4. Loan Modification
If a forbearance is not available or perhaps not worthwhile to you, your lender might rewrite some terms of your loan, such as the term (longevity), which could get your payment down and give the chance to get back on track.
5. Market Sale
If time allows, we can market your home very aggressively, working to get you a solid offer before the bank finishes the foreclosure and/or sells your home at auction. This ensures YOU keep YOUR equity, rather than letting it go to the bank.
6. Off-Market Sale
If timelines are especially short, an off-market sale might be the lifeline you need. We
can help you secure a cash offer with a short closing period, getting the bank off your
back. This may not be your most profitable option, but the timing might be worth it.
7. Get Help
FHA, VA and Conventional loan programs have assistance available for your
specific loan type.

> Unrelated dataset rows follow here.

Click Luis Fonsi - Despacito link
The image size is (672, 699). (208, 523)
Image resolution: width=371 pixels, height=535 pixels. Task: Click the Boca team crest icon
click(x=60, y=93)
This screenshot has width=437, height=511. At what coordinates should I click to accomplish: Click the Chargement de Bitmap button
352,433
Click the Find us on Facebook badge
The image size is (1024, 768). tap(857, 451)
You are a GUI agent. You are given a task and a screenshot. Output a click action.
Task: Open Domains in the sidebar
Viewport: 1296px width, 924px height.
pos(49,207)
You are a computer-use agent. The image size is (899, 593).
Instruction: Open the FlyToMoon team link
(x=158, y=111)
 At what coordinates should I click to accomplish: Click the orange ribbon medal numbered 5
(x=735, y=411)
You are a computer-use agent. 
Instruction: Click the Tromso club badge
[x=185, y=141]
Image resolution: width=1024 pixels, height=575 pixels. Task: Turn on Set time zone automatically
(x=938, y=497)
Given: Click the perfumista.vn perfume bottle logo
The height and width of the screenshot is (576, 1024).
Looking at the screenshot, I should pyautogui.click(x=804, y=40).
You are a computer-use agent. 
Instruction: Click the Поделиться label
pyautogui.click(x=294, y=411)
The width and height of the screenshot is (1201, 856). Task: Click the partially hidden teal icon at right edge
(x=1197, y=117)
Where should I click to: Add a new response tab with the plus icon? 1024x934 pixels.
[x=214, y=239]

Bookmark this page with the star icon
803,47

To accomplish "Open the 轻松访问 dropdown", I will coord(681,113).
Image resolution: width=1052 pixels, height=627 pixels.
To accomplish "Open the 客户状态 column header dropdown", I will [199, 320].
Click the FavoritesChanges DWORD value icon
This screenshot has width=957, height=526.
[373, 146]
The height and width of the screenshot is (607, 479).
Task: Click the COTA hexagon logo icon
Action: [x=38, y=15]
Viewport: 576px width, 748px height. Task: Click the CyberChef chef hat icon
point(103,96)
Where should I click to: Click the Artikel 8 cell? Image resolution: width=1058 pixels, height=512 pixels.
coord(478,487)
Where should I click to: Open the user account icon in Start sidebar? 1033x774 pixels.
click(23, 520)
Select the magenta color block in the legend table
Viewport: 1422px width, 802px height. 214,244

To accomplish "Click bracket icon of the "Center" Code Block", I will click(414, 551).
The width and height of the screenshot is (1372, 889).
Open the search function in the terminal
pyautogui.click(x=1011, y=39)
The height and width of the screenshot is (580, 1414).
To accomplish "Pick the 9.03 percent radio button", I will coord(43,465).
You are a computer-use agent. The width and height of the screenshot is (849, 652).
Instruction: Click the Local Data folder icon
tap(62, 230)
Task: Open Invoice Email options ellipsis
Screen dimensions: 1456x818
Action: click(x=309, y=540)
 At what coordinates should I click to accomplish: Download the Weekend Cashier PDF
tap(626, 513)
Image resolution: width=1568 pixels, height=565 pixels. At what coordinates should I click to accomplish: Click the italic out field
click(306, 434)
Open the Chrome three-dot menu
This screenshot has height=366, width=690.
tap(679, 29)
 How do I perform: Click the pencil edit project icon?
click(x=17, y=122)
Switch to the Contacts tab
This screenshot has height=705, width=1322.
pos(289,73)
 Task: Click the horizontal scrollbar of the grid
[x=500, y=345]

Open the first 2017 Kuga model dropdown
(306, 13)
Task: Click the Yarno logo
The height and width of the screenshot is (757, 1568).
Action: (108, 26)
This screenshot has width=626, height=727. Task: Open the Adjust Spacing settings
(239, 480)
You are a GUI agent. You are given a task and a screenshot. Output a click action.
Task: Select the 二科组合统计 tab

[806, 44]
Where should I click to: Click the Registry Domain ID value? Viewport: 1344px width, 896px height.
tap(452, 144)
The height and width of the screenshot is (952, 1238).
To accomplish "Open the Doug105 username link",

Reaching out to an advisor or counselor could unlock new
options for you.
See danwaltersonline.com/foreclosureprevention for some options.
8. Deed in Lieu of Foreclosure
In this option, you exchange ownership of your home to the bank in exchange for a release of responsibilities. That is, they get the home and you can walk away (conditions apply, of course).
9. Bankruptcy
This is not an attractive option in many ways, but might still be an option. Bankruptcies allow restructuring of debts and might even protect your home, though not your credit.
Whatever path you choose, remember that there are timelines set by the State
of Oregon. Meeting those timelines is critical to avoiding foreclosure.
Reach out lender assistance contacts - your loan type likely has a group who can help you advocate .
As difficult as this time is, it’s important to know your options. We’re happy to assist you in finding an option that works for you. Note that most of the above options will not involve hiring us or using our real estate services...and that’s just fine with us.
Our primary goal is to assist you in avoiding foreclosure, whether you need to sell your home or not. If selling is right for you, we can connect you to off-market buyers or aggressively market your home to the masses and help you keep your equity!